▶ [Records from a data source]
———

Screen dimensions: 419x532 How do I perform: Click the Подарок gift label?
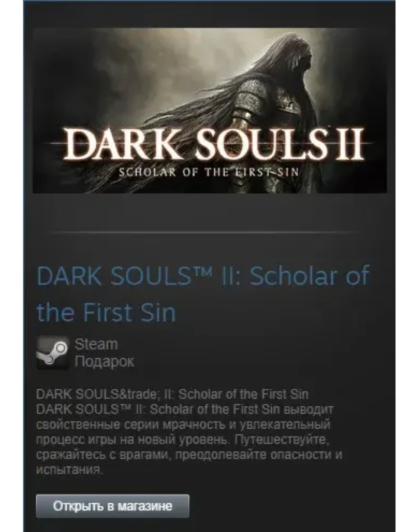tap(104, 361)
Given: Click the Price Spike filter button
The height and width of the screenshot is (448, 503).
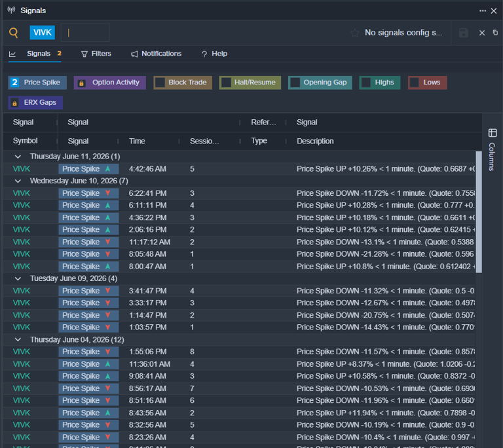Looking at the screenshot, I should click(37, 83).
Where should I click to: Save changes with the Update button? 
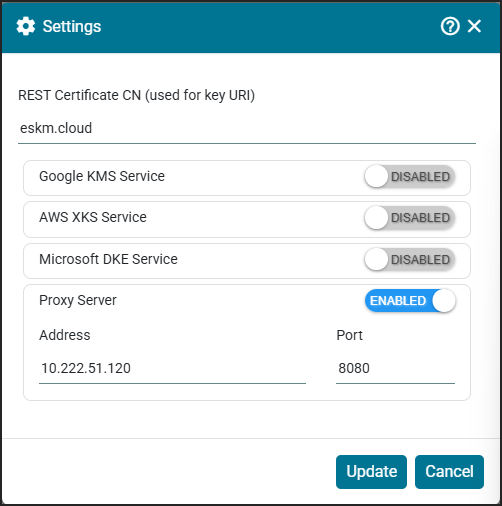point(371,472)
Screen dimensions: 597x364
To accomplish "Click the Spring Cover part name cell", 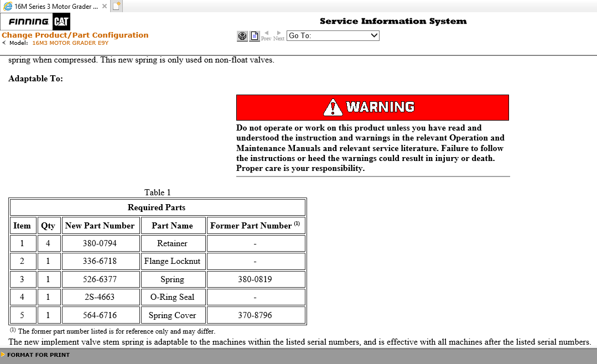I will click(x=172, y=315).
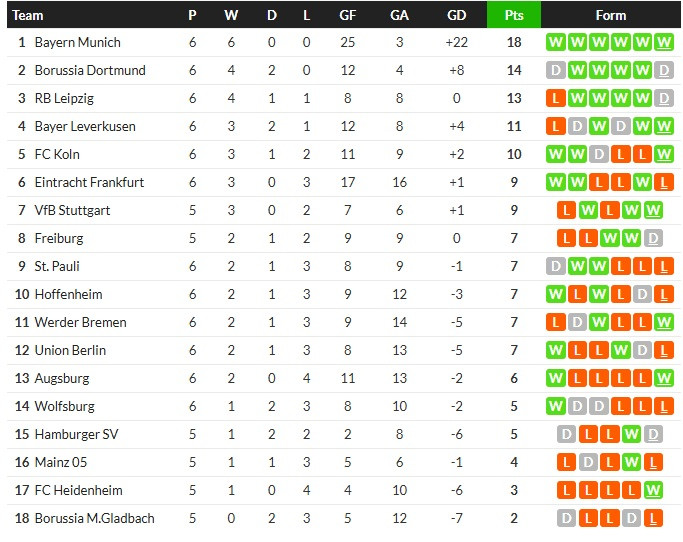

———

▶ [What the task requires] All that should appear in the answer is the lines above from the line with "Given: Click the Price Spike filter button" through the line with "Screen dimensions: 597x364", retyped exactly, pictures left out.

▶ [Answer to this problem]
Given: Click the Price Spike filter button
The height and width of the screenshot is (448, 503).
Looking at the screenshot, I should click(37, 83).
Where should I click to: Save changes with the Update button? 
point(371,472)
Screen dimensions: 597x364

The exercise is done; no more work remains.